Using Machine Learning at Geoblink to improve the quality of our database
Or, why addresses are complicated
One of the major problems we are dealing with at Geoblink is spotting the duplicated information (point of interest or any other location) on our map. Turns out, we do have something in common with Google Maps…
Just like Google Maps, we want to keep our map up-to-date with the latest information. However, due to the variety of sources of data we use, we sometimes encounter that the same physical point is represented on our map by two or more markers. One of the reasons behind that is how creative people often get when it comes to formatting an address: addresses coming from different data sources might be formatted very differently, so sometimes it becomes extremely difficult to tell whether two different addresses represent the same physical point or not.

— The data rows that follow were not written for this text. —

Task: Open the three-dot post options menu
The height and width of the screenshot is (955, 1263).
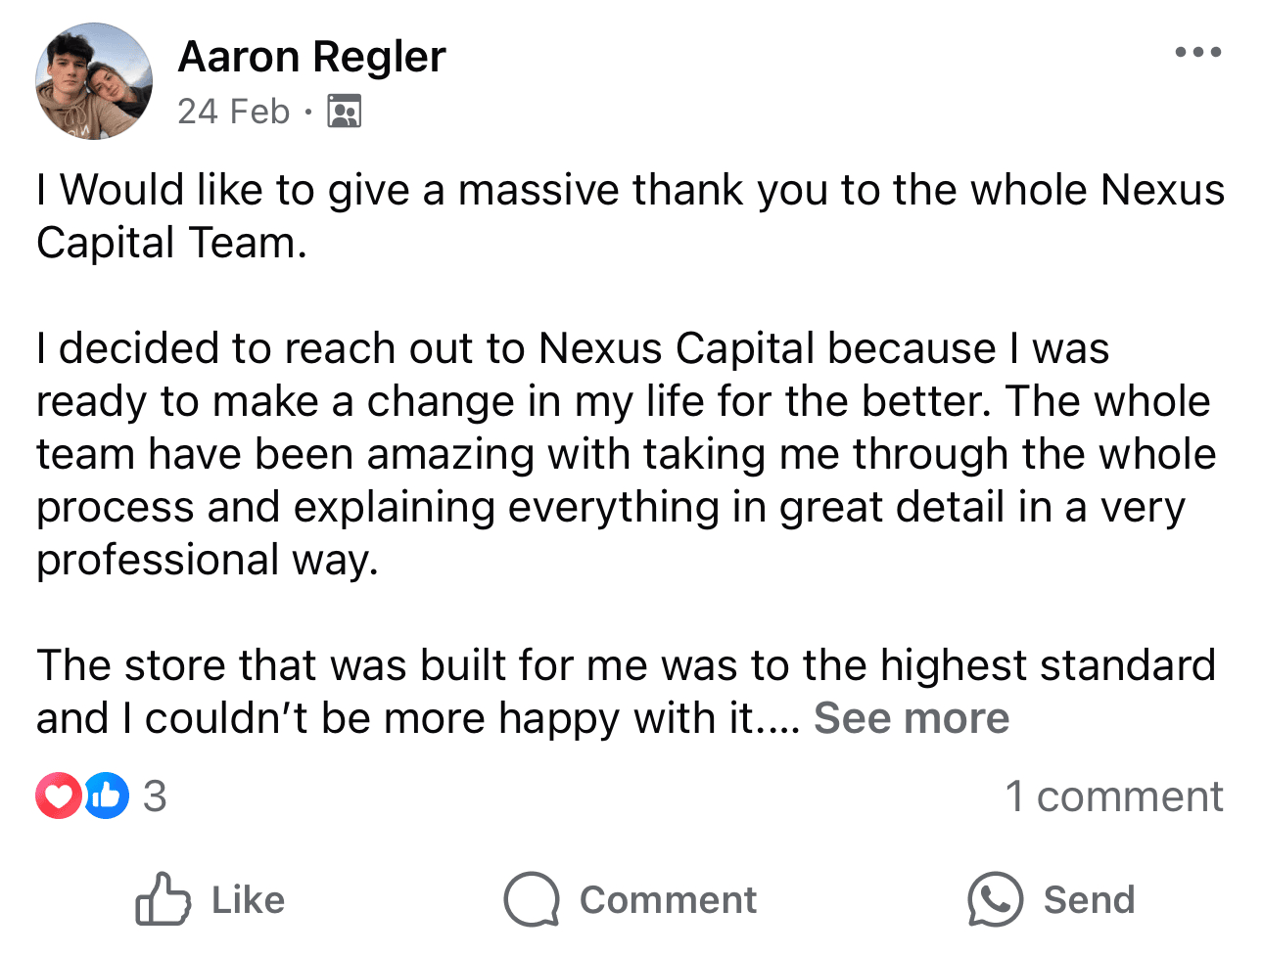Action: coord(1197,52)
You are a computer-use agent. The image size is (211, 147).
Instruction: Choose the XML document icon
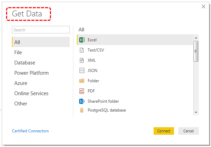tap(82, 60)
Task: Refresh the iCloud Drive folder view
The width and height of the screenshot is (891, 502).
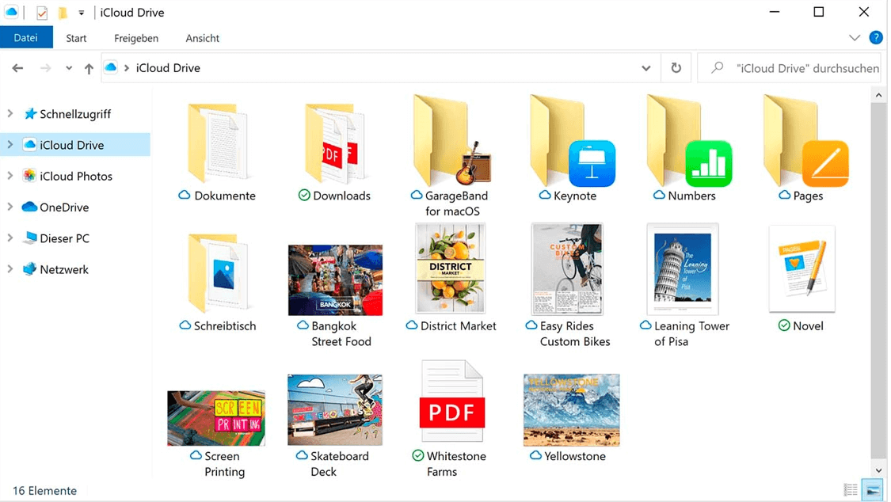Action: (x=676, y=68)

Let’s take a look to a real-world example from our Spanish database: “avenida santa barbara, 59” and “Centro Comercial La Ventana- 59 Av. Sta Barbara” represent the same physical store. If not detected as being the same store, it will appear as two different stores in our app. And the problem gets much harder for stores located on the corner of two streets or in a city in a bilingual region (e.g Barcelona in Catalan and Spanish, San Sebastian in Basque, …) or on a road.
Besides, working hard on standardising the addresses we obtain from our data sources, at Geoblink we have decided to use Machine Learning to detect duplicated landmarks in our database. This isn’t supposed to be an in-depth tutorial on how to use Machine Learning, but just a brief explanation on how it can help solving problems.
In the Machine Learning jargon, the problem can be framed as a classification supervised learning problem, meaning that we will use labelled past data to train a model that helps us answer the specific question: given a new dataset of stores and addresses we have collected, which of them already exist in the database (duplicates) and which don’t (i.e. should be added to our database)?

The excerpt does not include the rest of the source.